Француз безгласно уставился на молодого человека, сосредоточившись на лице. Резонанс в тоне потревожил еще не разгаданное, но тем не менее известное место в загрубевшем сердце. Жутковато сдержанным голосом он сказал молодому черному, что прибыл увидеть Ворр — взглянуть своими глазами на сказочный лес.
Пылкая улыбка человека стала шире, и он посмотрел за пыль и плечо Француза. Показал татуированным пальцем на горизонт. Француз быстро обернулся, посмотрел в осыпающуюся щель между рядами зданий, где за северной стороной города смыкался тенью и непроницаемым контрастом мрачный занавес. Краснота земли, животных, растений и домов обрывалась у его массивного края.

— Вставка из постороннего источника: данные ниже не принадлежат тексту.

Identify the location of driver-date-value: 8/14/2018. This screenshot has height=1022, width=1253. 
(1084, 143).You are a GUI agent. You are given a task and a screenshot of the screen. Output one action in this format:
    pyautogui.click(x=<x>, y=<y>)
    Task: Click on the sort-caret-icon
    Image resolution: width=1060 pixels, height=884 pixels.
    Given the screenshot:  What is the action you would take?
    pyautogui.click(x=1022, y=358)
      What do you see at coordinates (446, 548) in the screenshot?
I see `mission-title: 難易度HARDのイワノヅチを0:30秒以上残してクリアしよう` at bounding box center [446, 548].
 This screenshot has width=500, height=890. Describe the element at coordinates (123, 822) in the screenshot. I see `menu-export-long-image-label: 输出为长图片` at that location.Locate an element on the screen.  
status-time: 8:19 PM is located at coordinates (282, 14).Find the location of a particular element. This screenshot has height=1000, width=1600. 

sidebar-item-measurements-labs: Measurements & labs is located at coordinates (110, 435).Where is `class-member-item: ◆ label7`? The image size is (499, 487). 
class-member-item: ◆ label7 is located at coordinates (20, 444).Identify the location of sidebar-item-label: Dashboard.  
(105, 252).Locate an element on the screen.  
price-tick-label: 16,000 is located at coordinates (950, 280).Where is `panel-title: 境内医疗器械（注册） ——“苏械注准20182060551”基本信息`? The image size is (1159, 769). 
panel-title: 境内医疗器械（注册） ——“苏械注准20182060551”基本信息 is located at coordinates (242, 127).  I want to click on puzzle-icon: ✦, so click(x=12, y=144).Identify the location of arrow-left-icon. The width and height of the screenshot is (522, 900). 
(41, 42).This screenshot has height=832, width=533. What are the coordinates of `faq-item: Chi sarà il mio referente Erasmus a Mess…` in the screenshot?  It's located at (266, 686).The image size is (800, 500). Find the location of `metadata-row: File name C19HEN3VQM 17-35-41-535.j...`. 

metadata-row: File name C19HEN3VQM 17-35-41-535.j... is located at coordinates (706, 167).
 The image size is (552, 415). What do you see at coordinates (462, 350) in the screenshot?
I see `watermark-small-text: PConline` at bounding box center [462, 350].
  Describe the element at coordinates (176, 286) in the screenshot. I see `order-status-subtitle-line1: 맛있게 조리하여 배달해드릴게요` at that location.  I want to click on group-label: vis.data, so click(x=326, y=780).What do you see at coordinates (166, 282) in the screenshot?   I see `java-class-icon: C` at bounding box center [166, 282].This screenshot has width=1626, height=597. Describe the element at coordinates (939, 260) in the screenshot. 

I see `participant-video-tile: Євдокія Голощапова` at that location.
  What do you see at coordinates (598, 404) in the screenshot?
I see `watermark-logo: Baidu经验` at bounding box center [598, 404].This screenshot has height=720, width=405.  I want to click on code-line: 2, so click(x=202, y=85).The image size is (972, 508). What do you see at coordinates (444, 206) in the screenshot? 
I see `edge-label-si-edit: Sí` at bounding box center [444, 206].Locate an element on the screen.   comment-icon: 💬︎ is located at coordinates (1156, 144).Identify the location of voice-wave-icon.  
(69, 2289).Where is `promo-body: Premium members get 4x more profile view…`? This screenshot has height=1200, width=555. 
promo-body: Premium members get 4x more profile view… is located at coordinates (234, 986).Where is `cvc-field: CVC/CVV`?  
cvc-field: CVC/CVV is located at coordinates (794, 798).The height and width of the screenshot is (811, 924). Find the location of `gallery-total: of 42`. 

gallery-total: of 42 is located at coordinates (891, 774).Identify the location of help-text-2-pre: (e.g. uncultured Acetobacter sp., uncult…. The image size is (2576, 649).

Эта внезапность тут же напомнила Французу театральные декорации и мыслями вернула в оперу, виденную в детстве. Она была яркая и ошеломительная — сюжет нечеток, музыка бесстыжая и горланящая. Но зачаровали его декорации: на сцене растянулся лес из нарисованной тьмы, ослепительно искусственный, а листья, корни и висящие лозы переполнили голодное воображение тоской, с неустанной настойчивостью глодавшей все остальные реалии, — та же сцена промелькнет в последнюю миллисекунду его жизни, когда он ляжет в кафельном безразличии отельной ванной, посеянный в кислороде, давясь и желая поглощения.
То был лишь второй раз Француза в театре, хотя мать часто о нем рассказывала. Она приходила пожелать доброй ночи, пока он был в ванной, и его няня останавливалась, не донося мочалки, отступая в восхищении перед вплывающим видением. Мать всегда поражала — своими светскими платьями и блестящими украшениями. Она рассказывала о театрах и балах, куда ходила; о балете и опере; сюжеты о принцессах и королях, демонах, девах, магии и заклинаниях. Иногда касалась его спины или руки шелковыми перчатками, отчего по влажному возбужденному телу пробегала дрожь. Но никогда не задерживалась, и это няне доставалось вытереть насухо его остывающую надежду и одеть ко сну. Парфюм матери не выветривался из сердца еще долгие часы.